▶ **Document section**
Content starts

Brexit / Pie and chips on the hospital menu post Brexit?

NHS Shetland chief executive Ralph Roberts. Photo: Shetland News

THE National Health Service in Shetland has been working on three broad areas in an attempt to minimise the effects of a no deal Brexit, according to chief executive Ralph Roberts.

While much of the focus of the Brexit campaign was to cut immigration into the UK, the prospects for recruitment and retention of health workers has been a major headache for services across Britain.


To this end, says Roberts, NHS Shetland has yet to see any “significant impact” from the decision to leave the European Union. Nonetheless it has been working with staff who are citizens of other EU countries to “reassure them that they are a very valued part of the workforce” and that the UK government has put procedures in place for EU residents to enable their ongoing right to live and work in the UK.

He added: “We have worked with them and we have supported them through that. Work has been done at national level about ongoing mutual recognition of qualification and registrations.


“There has been no immediate issue but we are not complacent and will be keeping an eye on it having an impact.”

NHS Shetland had been prepared to pay the £65 fee that had been attached to EU citizens “settled status” with the Scottish government indicating it would support health authorities with this. However prime minister Theresa May announced she would remove that cost from settled status, thereby clearing one of the hurdles towards working in post Brexit Britain.

Some staff have also gone down the time consuming and expensive route of becoming full-blown UK citizens.


Roberts, who announced he would be leaving NHS Shetland last week, said that in terms of medical supplies and medicines, most supply was organised at Scottish and UK national level, but the NHS has been “playing into the national management of that”.

The government has been making arrangements for stock piles, maintaining existing supply chains and investigating alternative supply chains for equipment, day to day consumables and medicines. But the UK government has also asked individual boards and patients not to stock pile medicines.

Content ends

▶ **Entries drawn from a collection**

Content starts

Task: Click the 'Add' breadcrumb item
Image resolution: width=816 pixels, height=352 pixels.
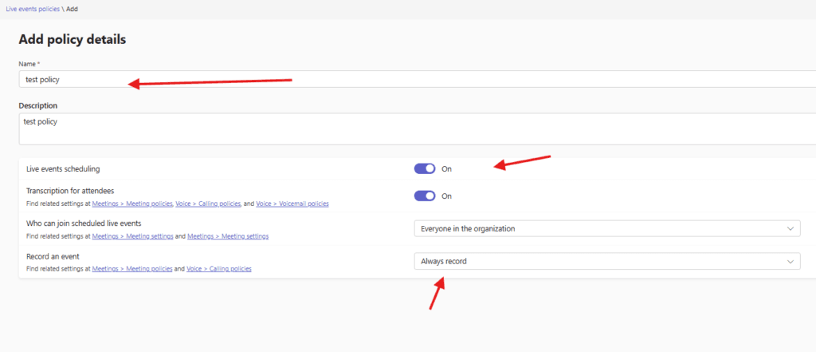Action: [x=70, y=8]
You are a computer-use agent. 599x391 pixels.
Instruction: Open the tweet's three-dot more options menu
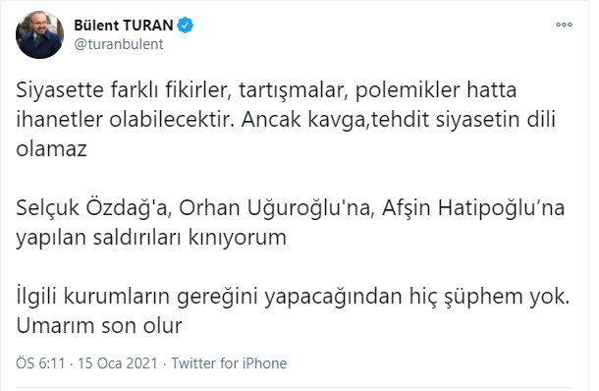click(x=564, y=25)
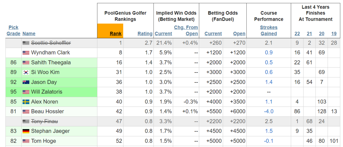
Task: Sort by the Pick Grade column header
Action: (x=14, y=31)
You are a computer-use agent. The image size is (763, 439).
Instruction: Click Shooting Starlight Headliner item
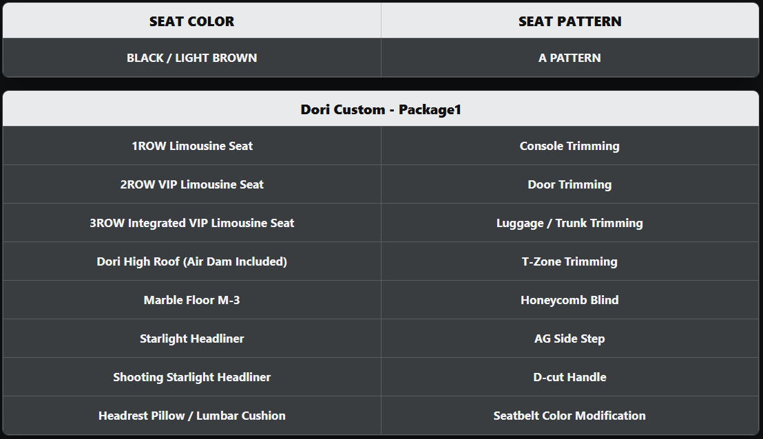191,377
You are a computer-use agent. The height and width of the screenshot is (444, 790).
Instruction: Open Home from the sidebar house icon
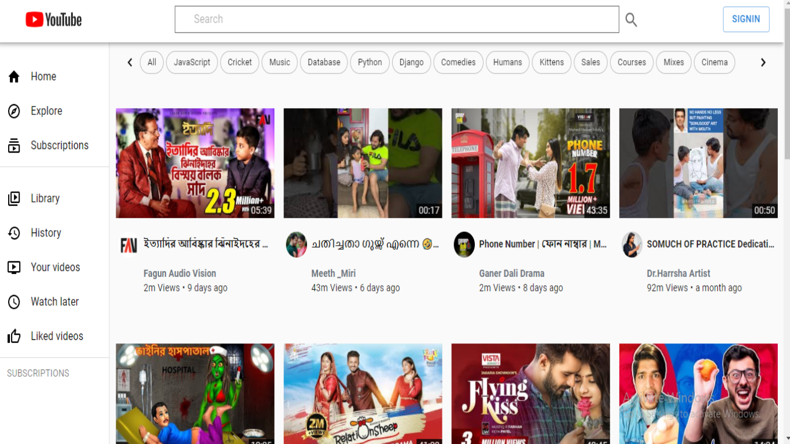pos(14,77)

Content ends

▶ **What is needed**
Extend the article about NHS Shetland's preparations for a no deal Brexit, picking up right after its final sentence.

▶ **Written response**
He said: “Medicines have been stock piled on a national basis but for individual services to do this would run the risk of massive stock piles of certain things while creating a shortage in the mean time.

“If you asked me how confident I was that Brexit would have no impact on clinical care – I cannot guarantee that – but this has been playing into all the work we have done.

“From a business continuity basis we are trying to manage that and we will have to try and address this as and if it happens to minimise the impact.”

There has also been discussion with Shetland Islands Council about the impact on the broader supply chain into Shetland – most notably for food.


“Well we are not going to buy masses of food up front. There is a risk because of where Shetland is, that would have a knock on effect,” said Roberts.

But the NHS had made sure that the Scottish government was very aware of that  particular risk for Shetland and would continue to press that message from now to the end of March.

“There may end up being an opportunity for local suppliers at a very limited level,” added Roberts.

He said that one factor was that elements of the supply chain were actually in the UK and so would not be impacted by an abrupt British exit.

He said that in a worst case scenario, where imports of fruit and veg were seriously reduced for months,  for instance, hospitals would have to adjust their menus.

Roberts added: “I do not think that we should be speculating about that at this stage.”